The 12-meter APEX radio telescope in Chile was equipped with special equipment in order to conduct joint interferometric observations with other telescopes at wavelengths up to 1.3 mm in order to obtain a final picture of the shadow of a black hole. APEX was added to the EHT telescope to reveal the details of the structure of Sagittarius A * in the galactic center. The increased angular resolution from APEX now shows the nuances in the asymmetric and non-point structure of the source, which is only 36 million km.
Scientists are trying to find the ultimate proof of Einstein's theory of general relativity, which consists in obtaining a direct image of the shadow of a black hole. This is possible if you combine radio telescopes around the world and very long basic interferometry (VLBI) techniques. Participating telescopes are mounted at high altitudes to minimize atmospheric disturbances.

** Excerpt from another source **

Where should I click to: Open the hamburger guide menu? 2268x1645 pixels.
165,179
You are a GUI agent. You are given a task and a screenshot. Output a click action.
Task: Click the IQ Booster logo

Schematic diagram of the VLBI observations for Sagittarius A * in the galactic center, conducted in 2013. The inset shows the possible radiation source forms that are consistent with the measurements. For better visualization of angular dimensions, a white circle with a diameter of 50 micro-angular seconds is superimposed on the model. Positioning the telescope in the southern hemisphere (Chile) ensures longer interferometric source lines. Researchers monitored Sagittarius A * in 2013 using VLBI in four locations: APEX (Chile), CARMA array (California), JCMT and phase SMA (Hawaii), as well as SMT (Arizona). The longest baseline length reached almost 10,000 km, which indicates the ultra-compact and asymmetric structure of the source.
The location of APEX in the southern hemisphere significantly improves the image quality of Sagittarius A * (-29 degrees of declination). We had to work a lot at an altitude of 5,000 meters to install equipment on APEX for further cooperation with VLBI.
The team used the model selection procedure to study the structure of the scale of event horizons in a black hole. They figured out what the structure might look like, and not just draw general conclusions from the visualization. Now scientists are happy that the fit of the ring-shaped structure is in excellent agreement with the data. Although it is not excluded other models, such as the composition of bright spots.
The central black hole in the Milky Way is in a dense interstellar medium that can affect the propagation of electromagnetic waves along the line of sight. But this is not a dominant factor at a wavelength of 1.3 mm. The results will affect the development of the EHT (Event Horizon Telescope) telescope.